Ultradireita de Le Pen é derrotada nas eleições regionais francesas
Resultado impulsiona possível candidatura de líderes conservadores contra Macron na disputa presidencial de 2022
Marine Le Pen, líder da extrema direita francesa, sofreu nas eleições regionais uma das derrotas mais amargas desde que assumiu o controle do partido de seu pai, a Frente Nacional, há uma década. A formação, rebatizada anos atrás como Reagrupação Nacional (RN), perdeu claramente na região de Provença-Alpes-Costa Azul (PACA), a única onde esperava vencer no segundo turno após um resultado medíocre no primeiro, há uma semana.
Marcadas por um nível recorde de abstenção, estas eleições deram a vitória, na França em seu conjunto, aos que já ocupavam o poder regional: a direita de Os Republicanos (LR) e seus aliados, e a esquerda do Partido Socialista (OS) e dos ecologistas. Os resultados reafirmam o controle dos velhos partidos em âmbitos municipal e regional, em contraste com a hegemonia de Le Pen e do presidente, Emmanuel Macron, no âmbito nacional. Também impulsionam vários líderes conservadores como possíveis candidatos à presidência da França nas eleições da primavera de 2022.

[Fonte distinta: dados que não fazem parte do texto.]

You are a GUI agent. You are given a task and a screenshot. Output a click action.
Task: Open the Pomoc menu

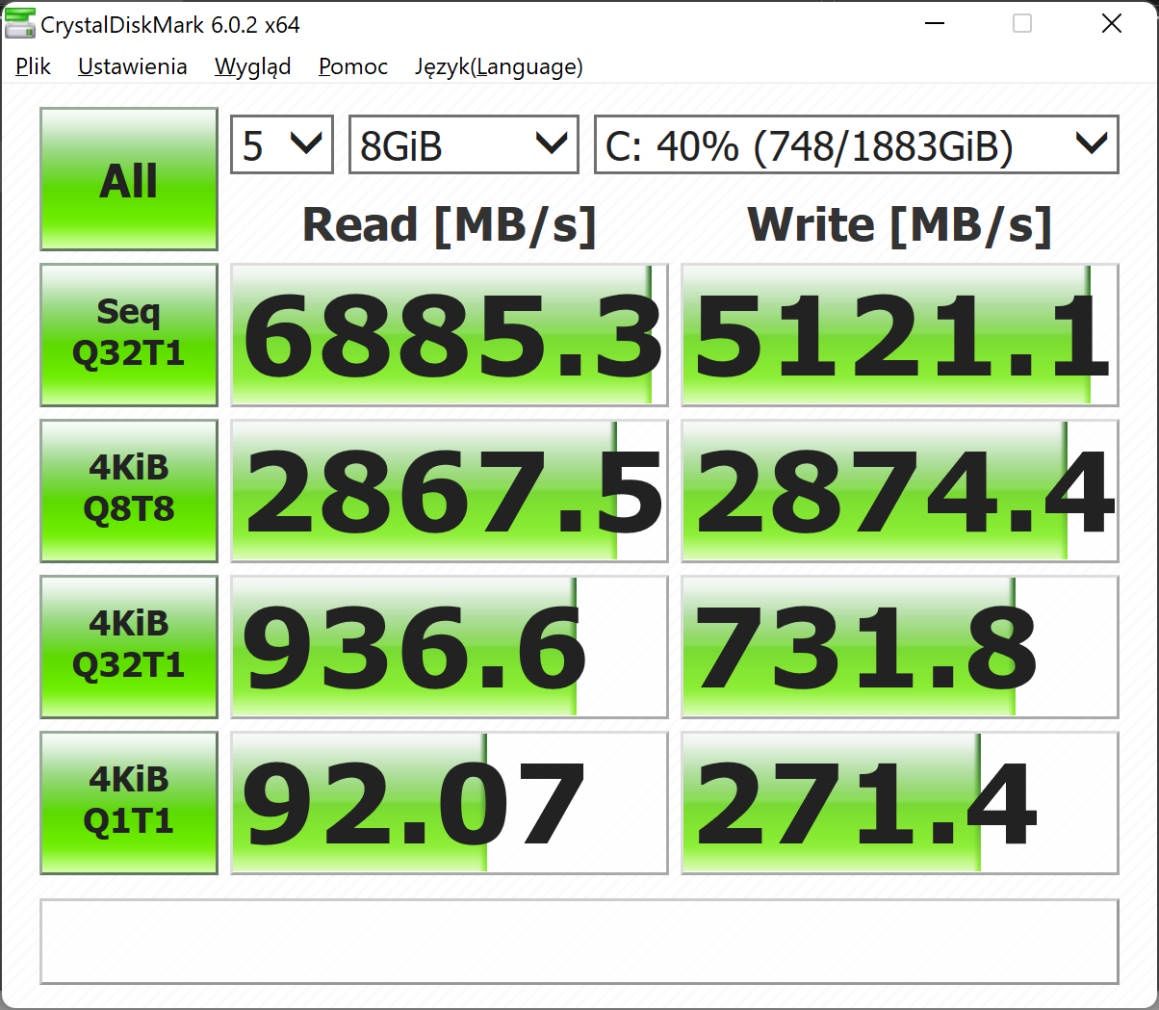(353, 67)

Até agora, todas as pesquisas indicavam que Le Pen passaria ao segundo turno com Macron. A incógnita está no impacto do resultado regional nas eleições presidenciais. As regiões, em particular a PACA, onde se localiza Marselha, deveriam ser o trampolim de Le Pen para se reafirmar como principal adversária de Macron em 2022. Era o momento, para ela, de ultrapassar o teto eleitoral que a impede de ter acesso ao poder além de um punhado de pequenas cidades e povoados. E as pesquisas lhe davam esperança. O tropeço lança dúvidas sobre sua liderança e sua estratégia na véspera do congresso do RN, que no próximo fim de semana deve lançar sua campanha em Perpignan.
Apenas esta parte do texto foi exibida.